Exercise directions: Set down all of the entries word for word, omitting the images they contain.

::: Data for this exercise

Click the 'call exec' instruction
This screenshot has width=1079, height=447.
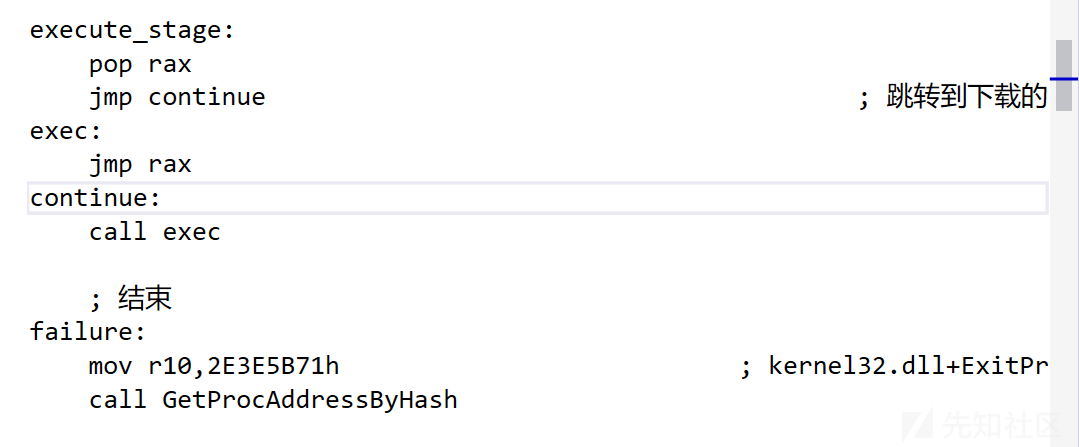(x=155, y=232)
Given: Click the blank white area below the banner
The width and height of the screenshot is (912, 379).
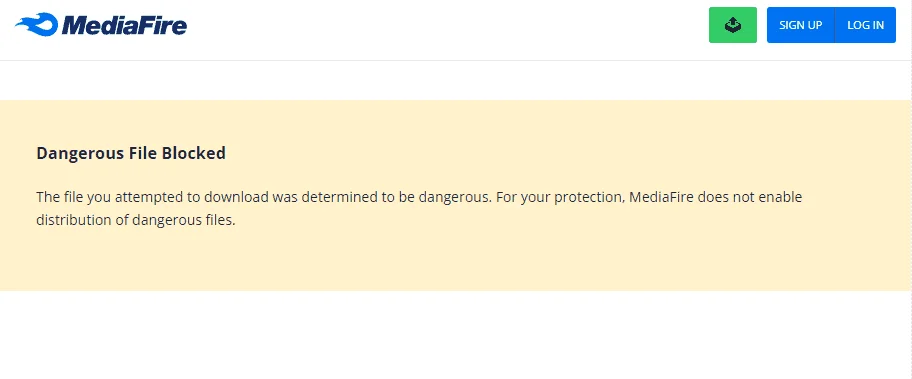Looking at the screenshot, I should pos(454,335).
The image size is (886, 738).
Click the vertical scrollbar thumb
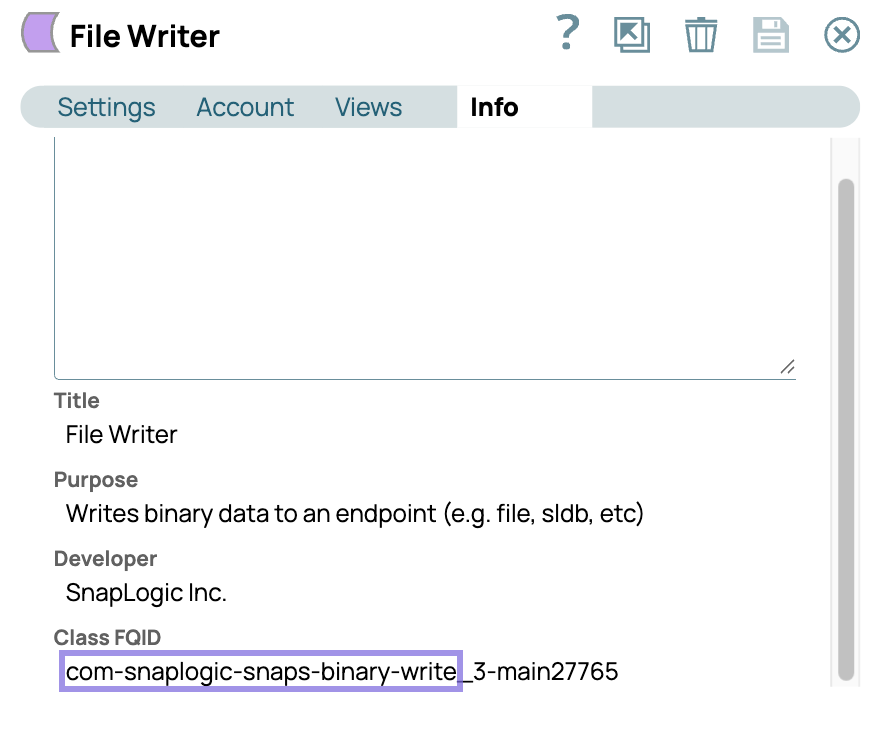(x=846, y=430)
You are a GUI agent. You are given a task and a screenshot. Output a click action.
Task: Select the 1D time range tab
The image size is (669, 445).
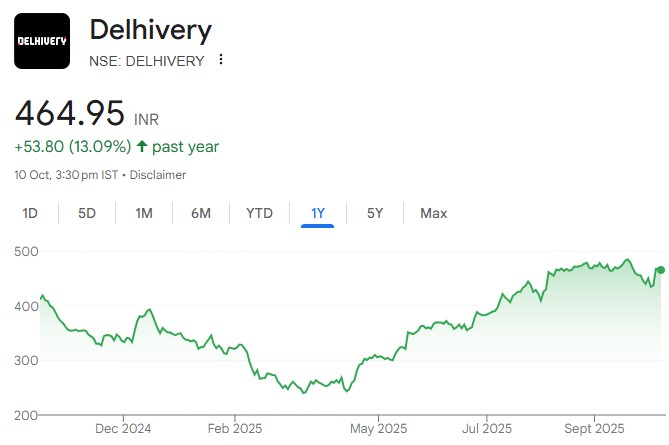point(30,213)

::::::

Worked solution:
Click the 'call exec' instruction
This screenshot has width=1079, height=447.
(x=155, y=232)
Given: Click the blank white area below the banner
The width and height of the screenshot is (912, 379).
Looking at the screenshot, I should pos(454,335).
The image size is (886, 738).
Click the vertical scrollbar thumb
(x=846, y=430)
You are a GUI agent. You are given a task and a screenshot. Output a click action.
Task: Select the 1D time range tab
The image size is (669, 445).
point(30,213)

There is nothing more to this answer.